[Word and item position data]
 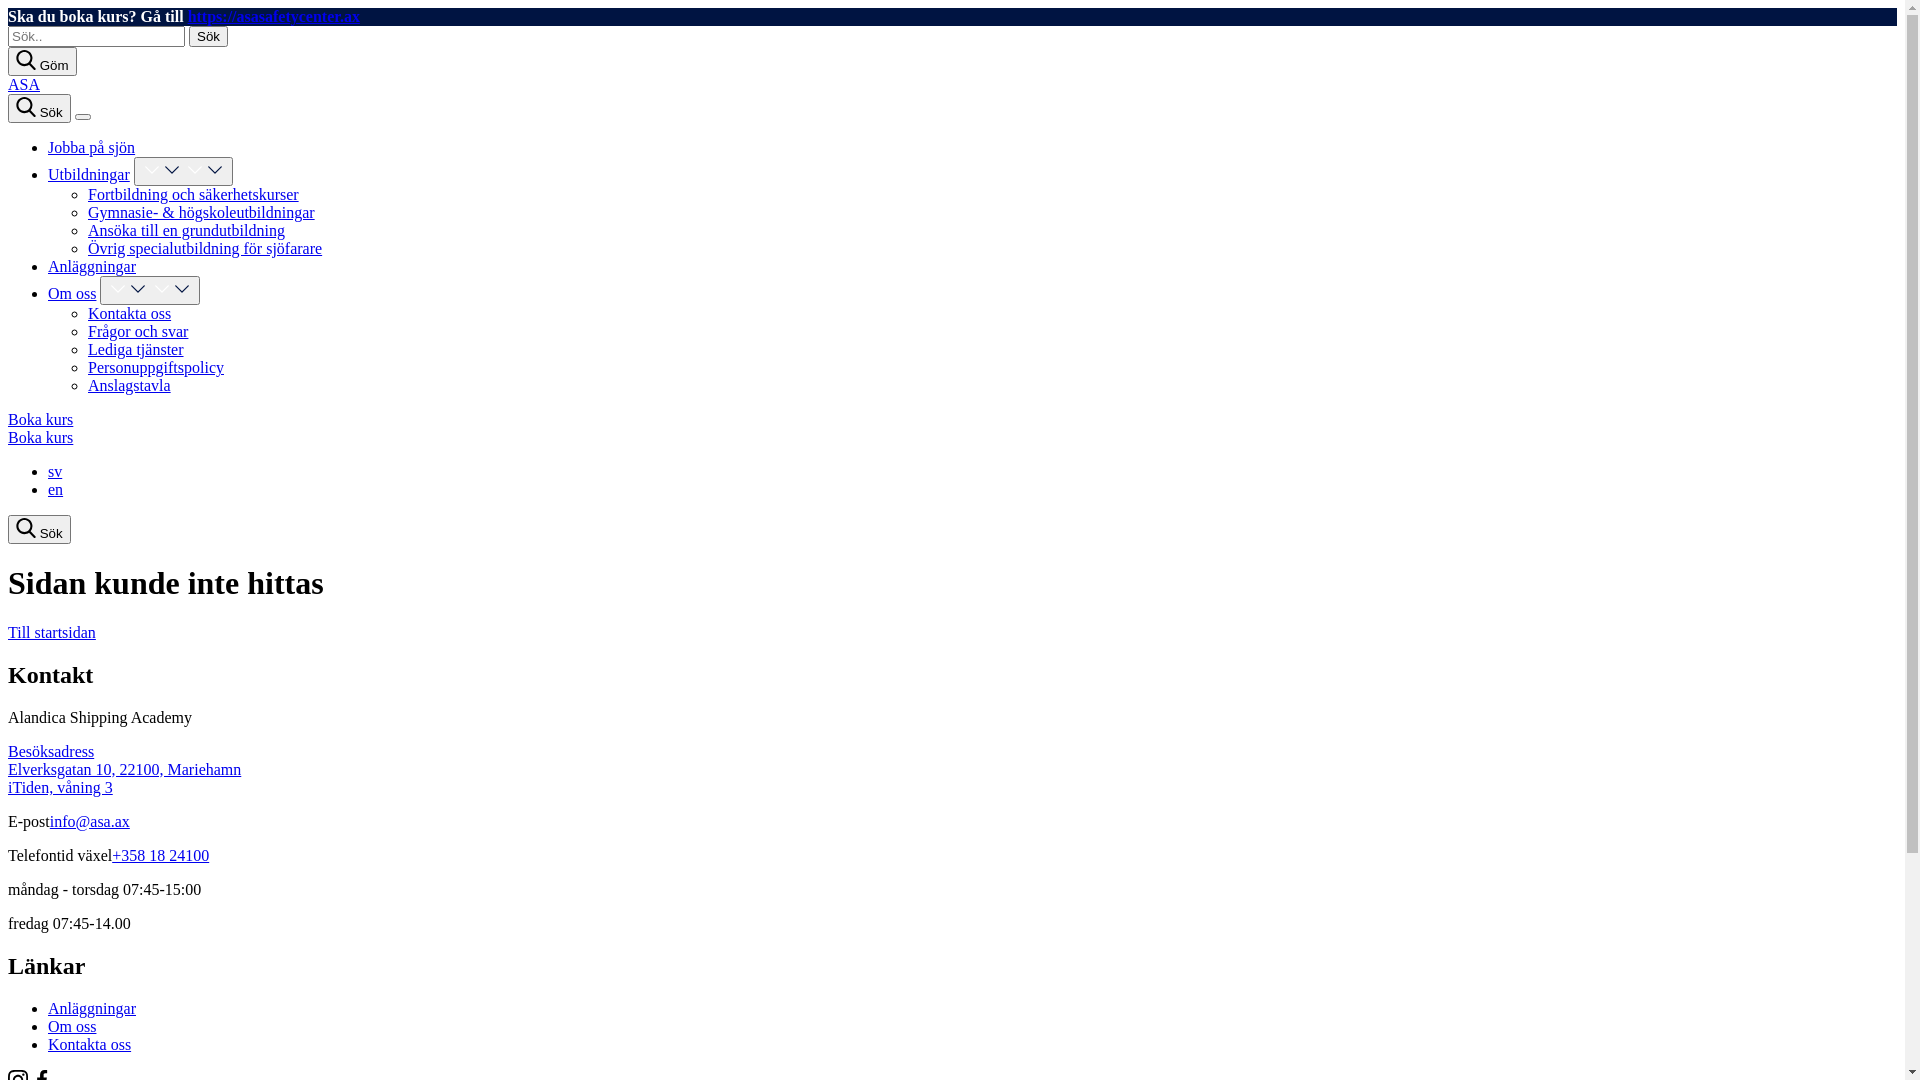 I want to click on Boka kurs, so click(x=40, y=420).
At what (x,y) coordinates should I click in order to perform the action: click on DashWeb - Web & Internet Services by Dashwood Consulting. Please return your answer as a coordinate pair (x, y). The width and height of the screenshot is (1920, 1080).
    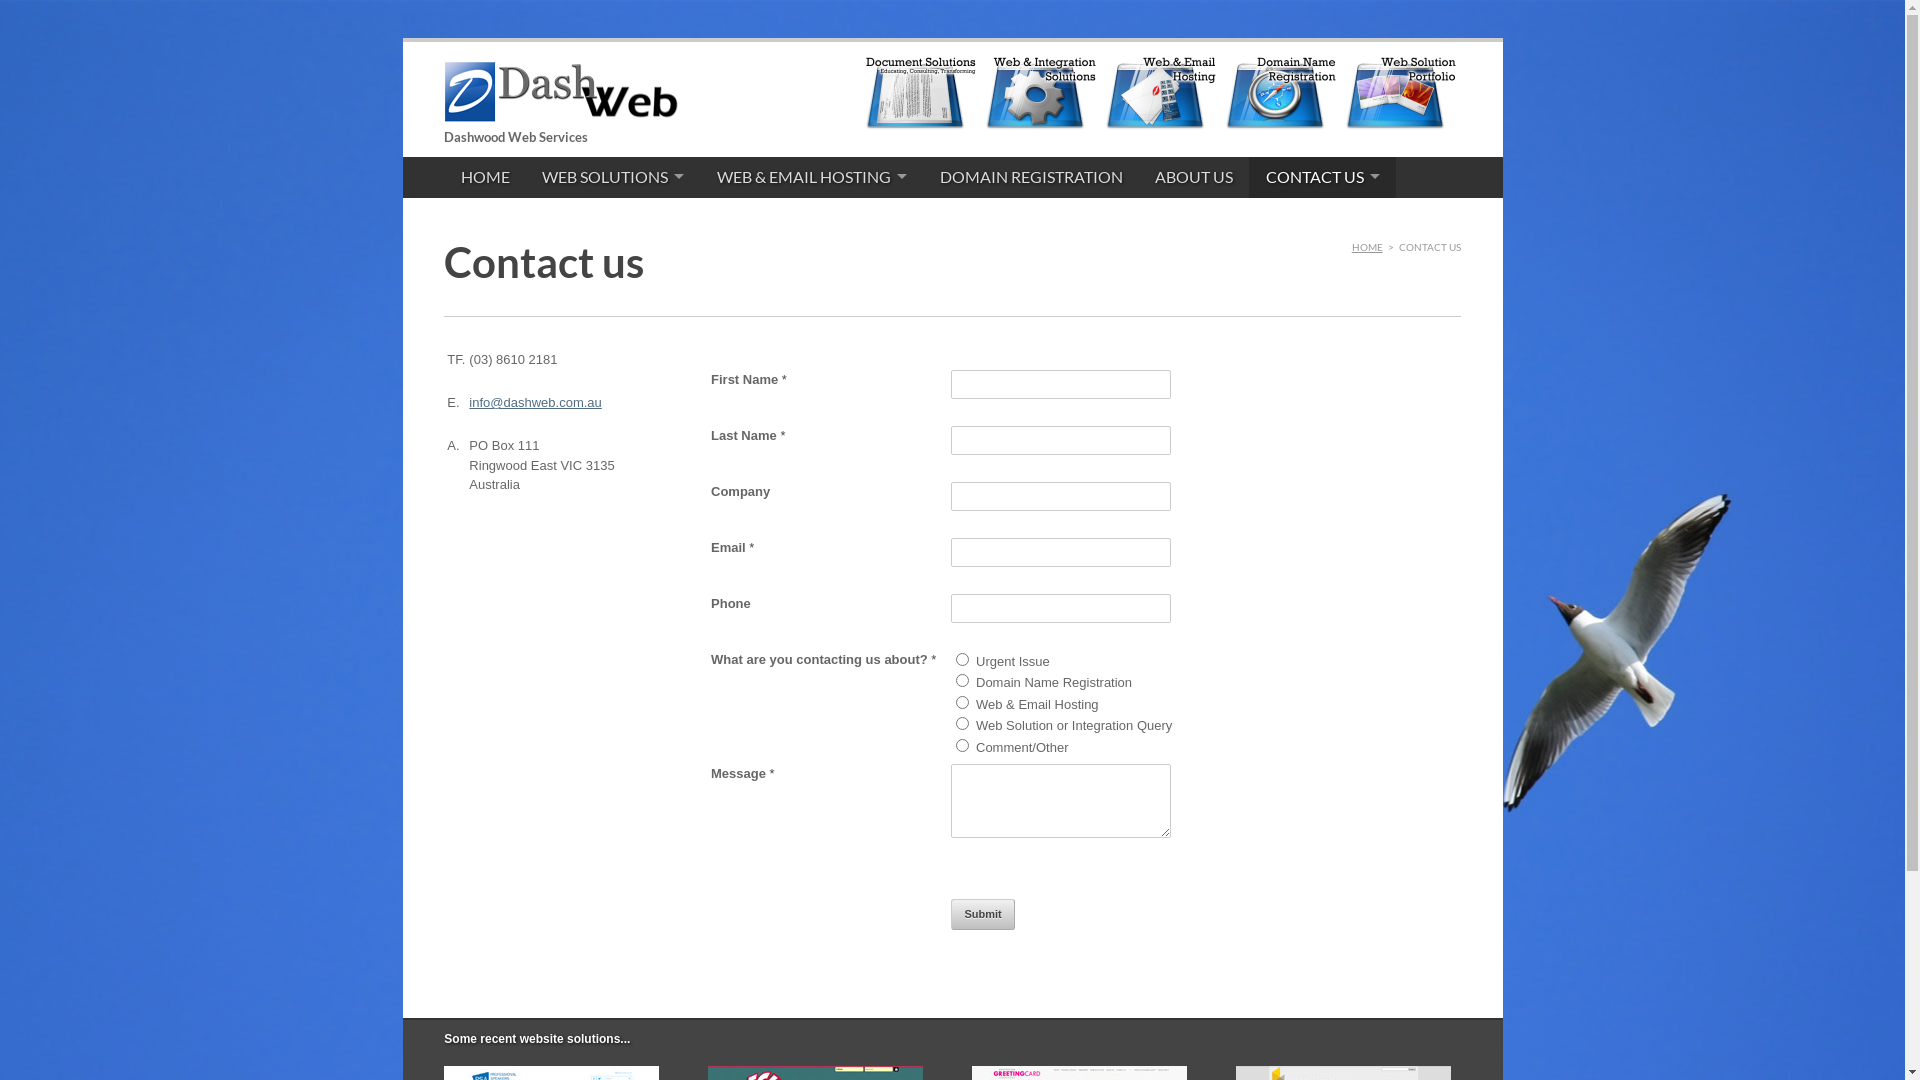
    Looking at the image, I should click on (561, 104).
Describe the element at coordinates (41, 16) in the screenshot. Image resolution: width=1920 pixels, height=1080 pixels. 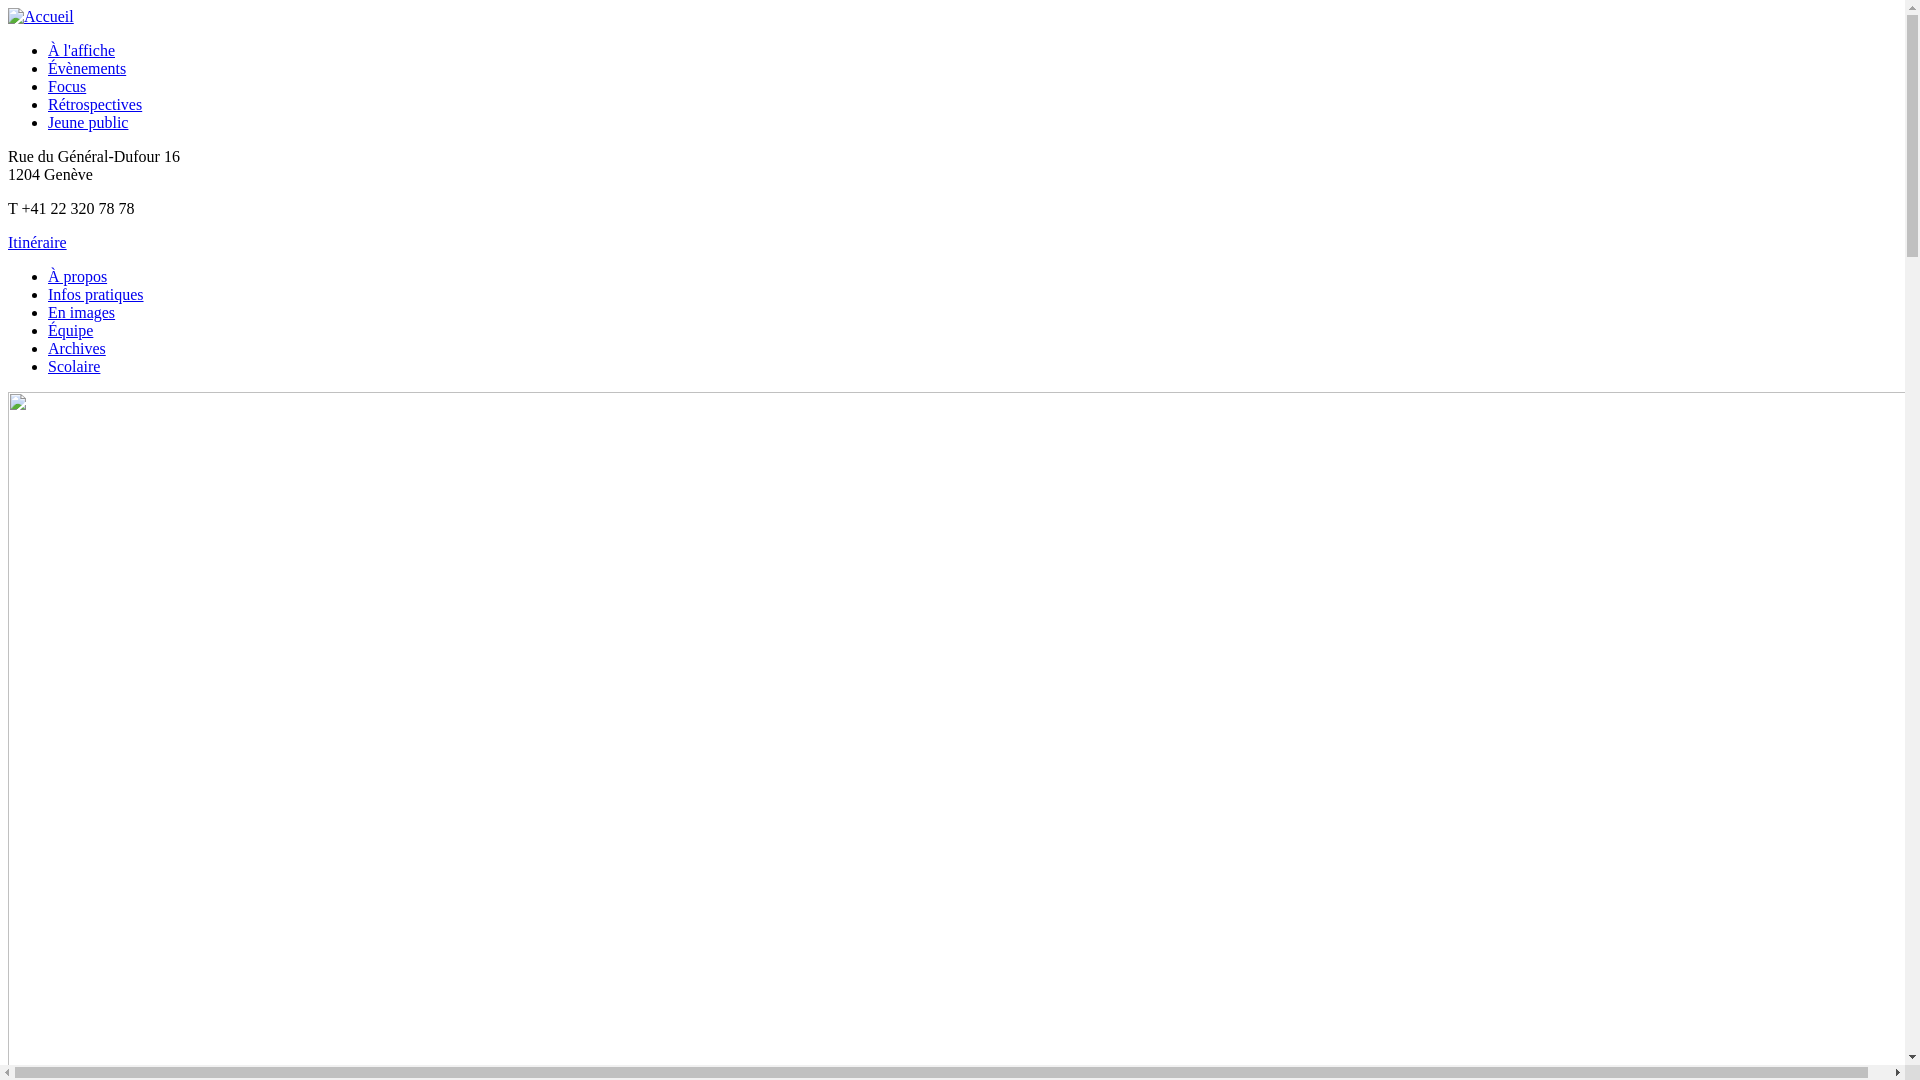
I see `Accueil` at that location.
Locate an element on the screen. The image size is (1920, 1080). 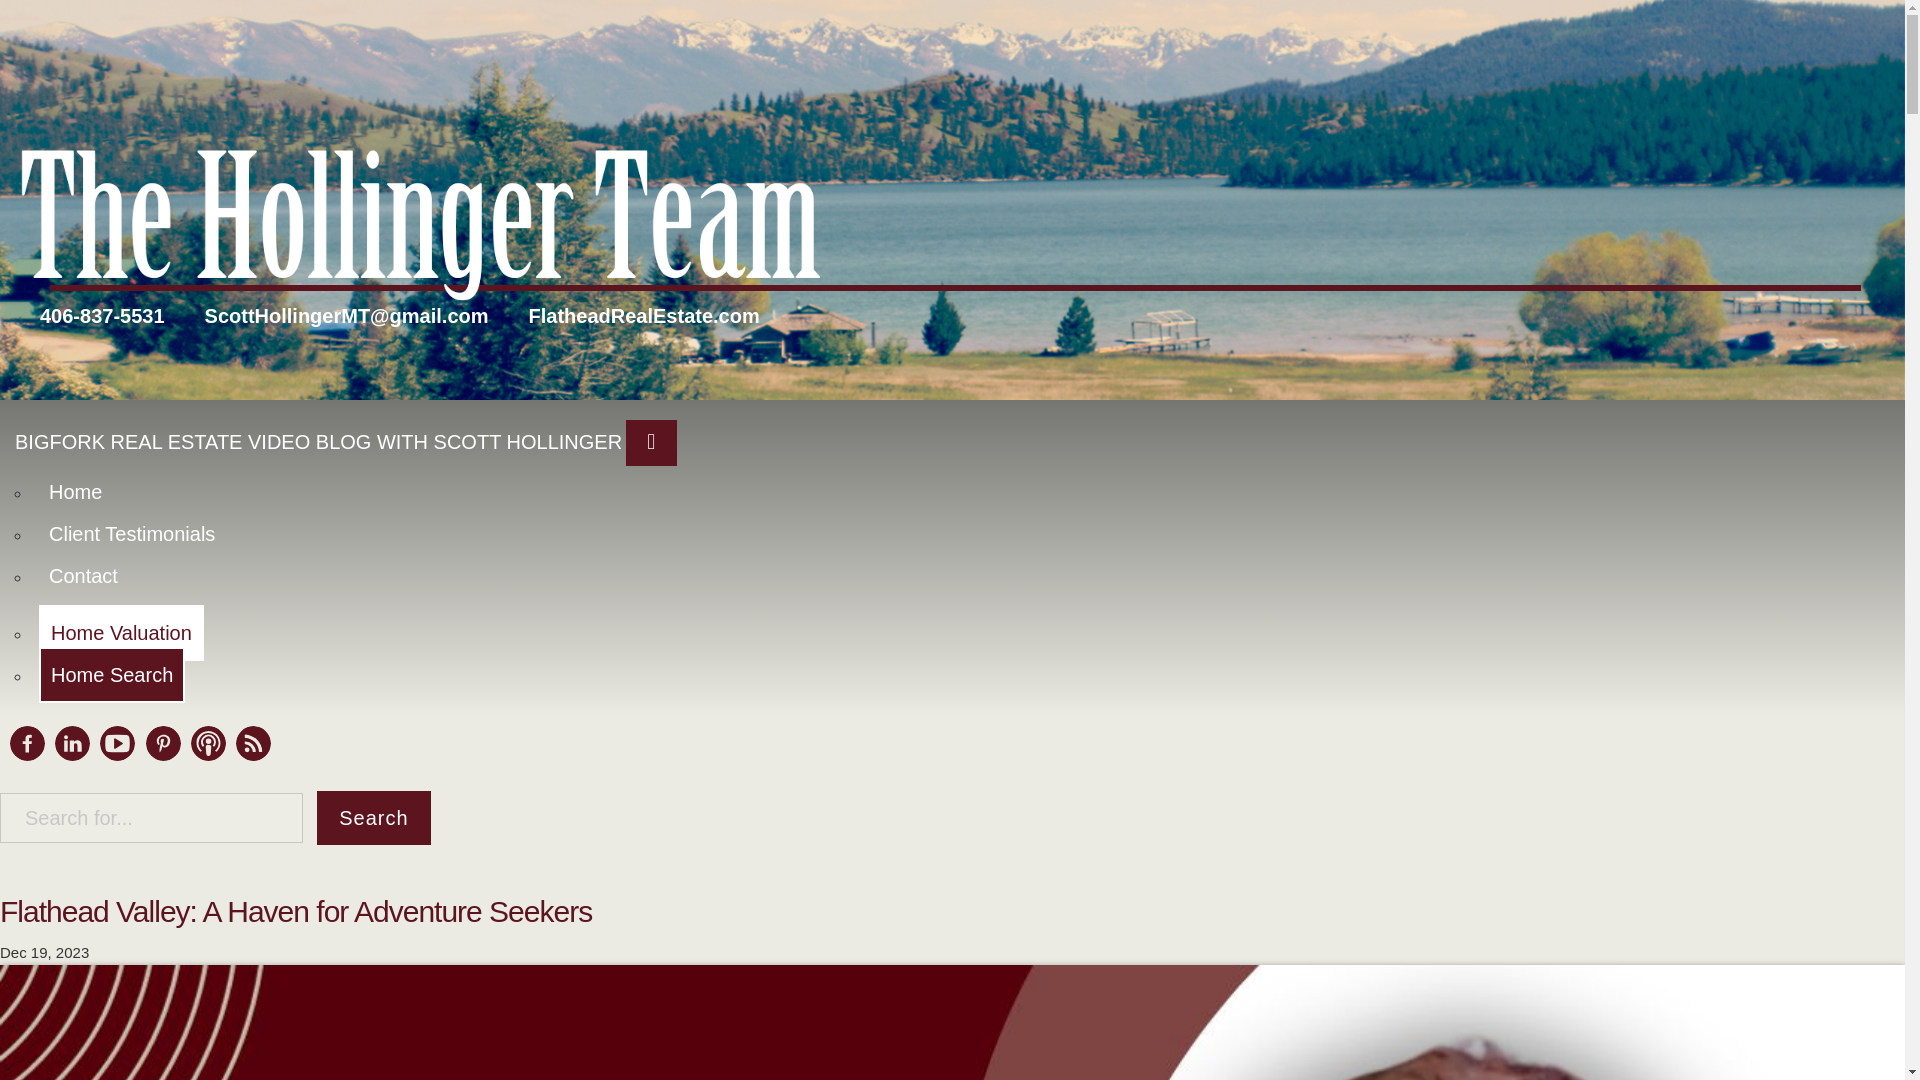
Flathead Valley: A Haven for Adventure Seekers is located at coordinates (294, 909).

== TASK INSTRUCTIONS ==
Print every line of the listing above verbatim, omitting the pictures.

== FULL RESPONSE ==
  I want to click on Boka kurs, so click(x=40, y=420).
At what (x,y) coordinates should I click in order to perform the action: click on DashWeb - Web & Internet Services by Dashwood Consulting. Please return your answer as a coordinate pair (x, y). The width and height of the screenshot is (1920, 1080).
    Looking at the image, I should click on (561, 104).
Describe the element at coordinates (41, 16) in the screenshot. Image resolution: width=1920 pixels, height=1080 pixels. 
I see `Accueil` at that location.
Locate an element on the screen. The image size is (1920, 1080). 
Flathead Valley: A Haven for Adventure Seekers is located at coordinates (294, 909).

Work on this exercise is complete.